Of the 70 patients that initially tested positive, 46 consented to participate. 74% of participants were female, and median age was 42.5 (Range 20–72 years old). The median time from positive PCR to antibody analysis was 144.5 days (IQR: 131.5–153.5 days). Of these 46 patients consenting to the study and thereby having a previously positive swab, saliva or both SARS-CoV-2 test, 42 (91.3%) demonstrated SARS-CoV-2 antibodies . Of these 42 participants with positive serum antibodies, 21 had been positive by both swab and saliva (Median Age 43 (20–67), 71% female), 13 previously tested positive by swab alone (Median Age 44 (33–72), 85% female), and 8 were participants that previously tested positive by saliva alone (Median Age 43 (29–61), 50% female).
We compared the presence of serum SARS-CoV-2-specific antibodies in patients that had previously tested positive on saliva and/or swab RT-PCR analysis.

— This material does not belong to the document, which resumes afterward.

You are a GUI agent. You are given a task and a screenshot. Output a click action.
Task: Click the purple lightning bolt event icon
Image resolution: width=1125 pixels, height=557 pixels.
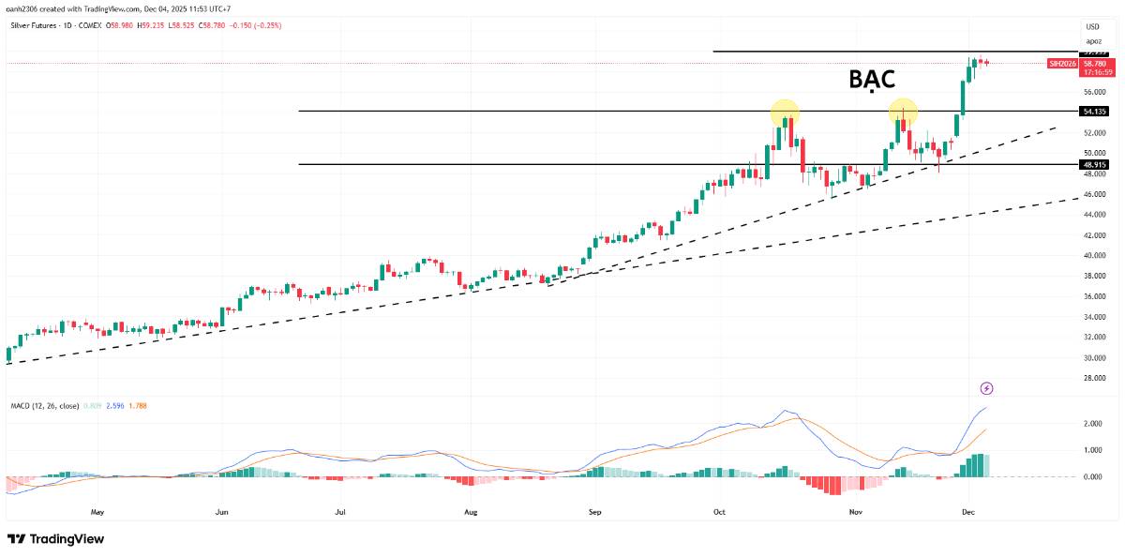986,388
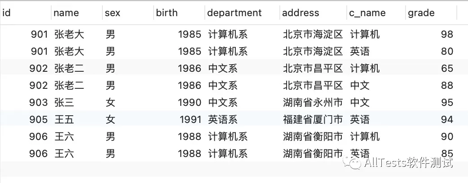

We observed an antibody detection rate of 91% in this population of high-risk asymptomatic or mildly symptomatic patients.

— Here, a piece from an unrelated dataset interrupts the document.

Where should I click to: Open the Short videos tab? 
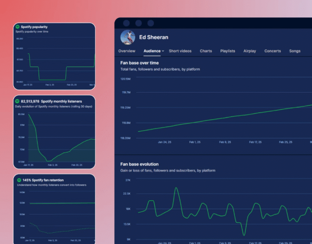click(x=180, y=51)
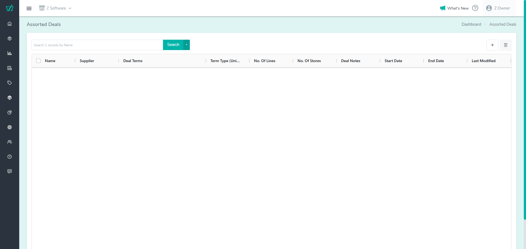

Despite their status as the ‘current standard’ for COVID-19 testing, PCR-based tests have limitations. In our study, we identified antibodies in patients who tested negative by swab or saliva PCR. These findings may highlight false negative PCR-tests, subsequent infection with SARS-CoV-2 or false positive antibody tests. Furthermore, we observed patients with no detectable antibodies despite a positive initial PCR-based test. This only occurred in four patients positive by saliva alone and negative on swab testing; potentially indicating false positive saliva tests, or chance occurrence.

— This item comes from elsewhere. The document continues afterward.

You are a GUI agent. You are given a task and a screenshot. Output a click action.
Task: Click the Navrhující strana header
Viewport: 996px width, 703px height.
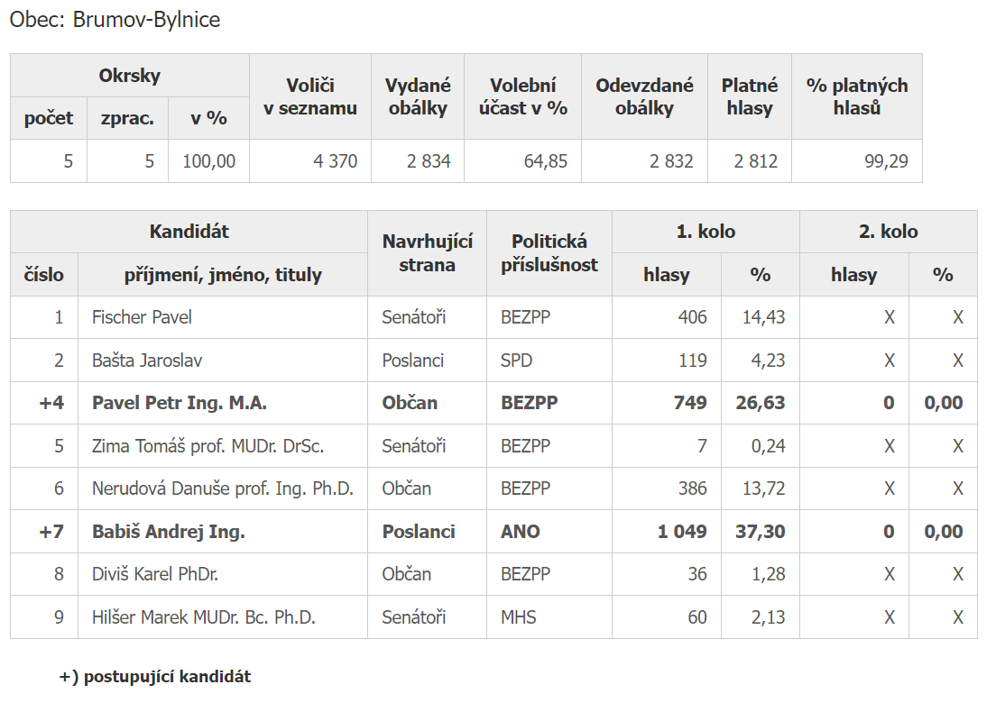(x=427, y=253)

Of the four individuals that were antibody negative, three were positive by E gene with a CT value above 35, and a negative RdRp gene. This may support the use of a second gene target to be certain that a high CT value of one gene accurately represents a positive result. Antibodies were not detected in one participant despite two positive gene targets, which may represent the absence of antibody response with mild COVID-19 disease severity, the loss of antibody response over time or laboratory error. However, given the small sample size, these results must be interpreted with caution. Furthermore, it should be noted that a direct association between PCR positivity and seroconversion should be interpreted cautiously, as PCR positivity may also be due to shedding of non-viable virus or non-infectious genome fragments in asymptomatic people.
Our findings are relevant given the ongoing uncertainty surrounding the durability of SARS-CoV-2 antibodies . We observed sustained seropositivity in over 90% of mildly symptomatic or asymptomatic individuals with median follow-up 5 months after illness presentation. This contrasts a recent report that suggests a rapid decline in antibodies over time, particularly in asymptomatic individuals. Further research is therefore required to continue exploring the magnitude and duration of IgG responses in patients recovered from SARS-CoV-2 infection. Of note, the SARS-CoV-2 antibodies detected in these participants were directed against the nucleocapsid of the virus. These are not neutralizing antibodies and therefore do not imply immune protection.
Importantly, our study had limitations. First, over 30% of eligible patients declined participation. Second, there remains no true “gold standard” for SARS-CoV-2 detection in evaluation of salivary testing. Third, the Roche serology assay has the potential to produce both false positives and false negatives in detecting previous COVID-19 infection.
In this study, humoral immune response to SARS-CoV-2 was observed in over 90% of ambulatory participants that demonstrated positivity on swab, saliva, or both specimens. Participants remained seropositive 5 months post-infection. These findings also highlight the interpretative limitations with salivary results in the setting of single-targeted gene PCR, high CT values, and mild disease severity.